Summarizing here to see if it makes sense. They describe in 4.3.1 a model for "Time Offsetting Techniques". It seems like this matches up with the intentions of a Lag Compensation model coupled with a Client side prediction model. It seems like this solution essentially assumes two frame times. There's the frame associated with your current character, which is where you've predicted yourself to be when you choose to shoot. There's also the frame associated with all the remote objects you're seeing, which is the frame the server has last sent you.
The reason for having two frames is because the server has all the latest information (relative to you) of your remote objects, and it packaged and sent that to you. However, you have some inputs that the server does not have yet.
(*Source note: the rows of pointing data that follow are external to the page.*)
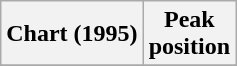
Peak position (189, 34)
Chart (1995) (72, 34)
Return [X, Y] of the center of cell containing provided text 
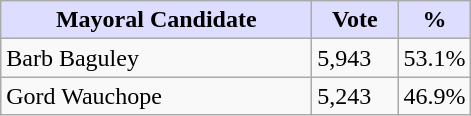
Vote [355, 20]
53.1% [434, 58]
46.9% [434, 96]
5,243 [355, 96]
Gord Wauchope [156, 96]
5,943 [355, 58]
% [434, 20]
Barb Baguley [156, 58]
Mayoral Candidate [156, 20]
Search for the cell housing the specified text and yield its [X, Y] center coordinate. 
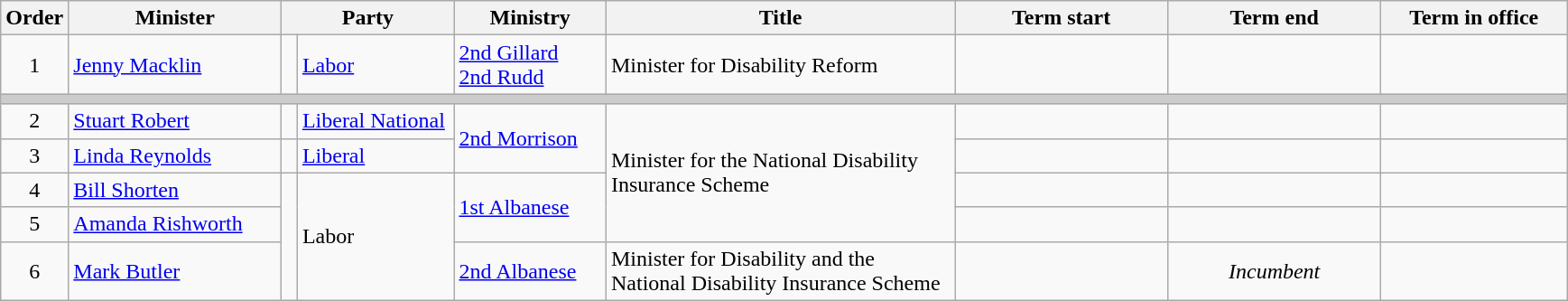
2nd Gillard2nd Rudd [531, 65]
2 [34, 121]
Ministry [531, 18]
1st Albanese [531, 207]
1 [34, 65]
Minister for Disability and the National Disability Insurance Scheme [780, 271]
Incumbent [1275, 271]
2nd Morrison [531, 138]
Title [780, 18]
Liberal National [376, 121]
Liberal [376, 155]
Term in office [1474, 18]
Minister for Disability Reform [780, 65]
Linda Reynolds [175, 155]
Party [368, 18]
Jenny Macklin [175, 65]
Bill Shorten [175, 190]
Stuart Robert [175, 121]
Minister [175, 18]
Amanda Rishworth [175, 224]
3 [34, 155]
4 [34, 190]
2nd Albanese [531, 271]
5 [34, 224]
Mark Butler [175, 271]
Term end [1275, 18]
6 [34, 271]
Order [34, 18]
Minister for the National Disability Insurance Scheme [780, 172]
Term start [1062, 18]
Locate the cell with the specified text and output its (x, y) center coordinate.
Therefore, when you render "Frame 5", this frame, on your screen, represents all the objects in the past at Frame 5 but your player character potentially at Frame 10. When the server receives the packet that you shot, it needs to reconcile two things: where the objects were at frame 5, and where you were at frame 10. This accurately allows the server to produce a rendition of what you were seeing when you shot and resolve things appropriately.
Is this what you meant when you said "your input at frame (5 + transmission latency)"? As in, 5 represents the frame that all your remote objects were at, and the transmission latency + any buffer represents where you were when you chose to shoot at frame 5? With both pieces of information, the server knows how to reconcile things appropriately. This can be likened to "combining Option 1 and 3" and storing two frame numbers.
What I'm seeing here is that maybe my breakdown of the "options" wasn't the best way to put it. At the end of the day, the key way to look at it may be to think about the timeline of each of my objects on any particular player or server's game state. At any given time, I will be rendering a single frame based on my knowledge of where remote objects and my player is. For all objects, I technically hold stale data, but I hold perfect data for my player inputs. The server holds perfect data, but stale data for all player inputs. As a result, as a dev, I'm choosing how I want to choose to reconcile everything when I render one frame.
One option for clients, as described above, is to choose to render the stale data for opponents but perfect input for myself. This allows the server an easier job to reconcile and perform what's known as "lag compensation". Alternatively, I can choose to predict everything including myself, which would be some form of full prediction. Alternatively I could choose to delay my own inputs to ensure that everything, including my inputs are "stale" for consistency. On the server, I could choose to reconcile the client's stale data to favor the client, or wield absolute power and use my perfect data to make decisions. All of these choices aren't valid in the grand scheme of things because networking is annoying, but they may result in 99% of the time, the game feeling fine, depending on the game. But it all boils down to reconciling the different logical frames (different timelines) of remote/player objects in order to render the actual physical frame on the screen.
A long wall of text later, does this match expectations?